19th century: Communications
We think of the 20th century as undergoing a communications revolution. And for many people it has done: most of our great-grandfathers did not have a private phone in 1900 but about 40% of us had a mobile phone by 2000. But the real communications revolution lay in the 19th century – in 1900 you could send a telegram. In 1805, news of the Battle of Trafalgar (21 October) was delivered to the admiralty on 6 November. Just riding from Falmouth to London took Lieutenant Lapenotière 37 hours and 21 changes of horse. After the intercontinental telegraph cable was laid in 1872 it became possible to send a message to Australia immediately. The railways, telegraph and telephone made messaging much faster – in some cases almost instantaneous. This was just as significant as the modern communications revolution, if not more so. Governments trying to control their own countries and those overseas could now require that all important decisions be referred back to the capital; previously they had had to place trusted men in positions of responsibility all over the world – and hope for the best.

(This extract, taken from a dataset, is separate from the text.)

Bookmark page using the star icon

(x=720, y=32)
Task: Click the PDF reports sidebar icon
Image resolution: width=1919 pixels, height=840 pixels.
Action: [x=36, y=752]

20th century: Invention of the future
There can be no doubt that technology hugely changed the ways in which we lived and died in the 20th century. However, it also masks changes that are arguably even more profound. In 1900 few people seriously considered the future. William Morris and a few socialists wrote utopian visions of the world they wanted to see, but there was little serious consideration of where we were going as a society. Today we predict almost everything: what the weather will be, what housing we will need, what our pensions will be worth, where we will dispose of our rubbish for the next 30 years and so on. The UN predicts world population levels up to the year 2300. Global warming reports are hot news. Novels about the future are 10 a penny. Newspapers and online newsfeeds are increasingly full of stories of what will happen, not what has happened. With limited resources on a limited planet, this is not a shift that is likely ever to change. In a thousand years or so, if society continues that long, the 20th century may well be viewed as the threshold when the modern world began – when humanity started to consider the future as well as the present and the past.
*Ian Mortimer is a writer and historian.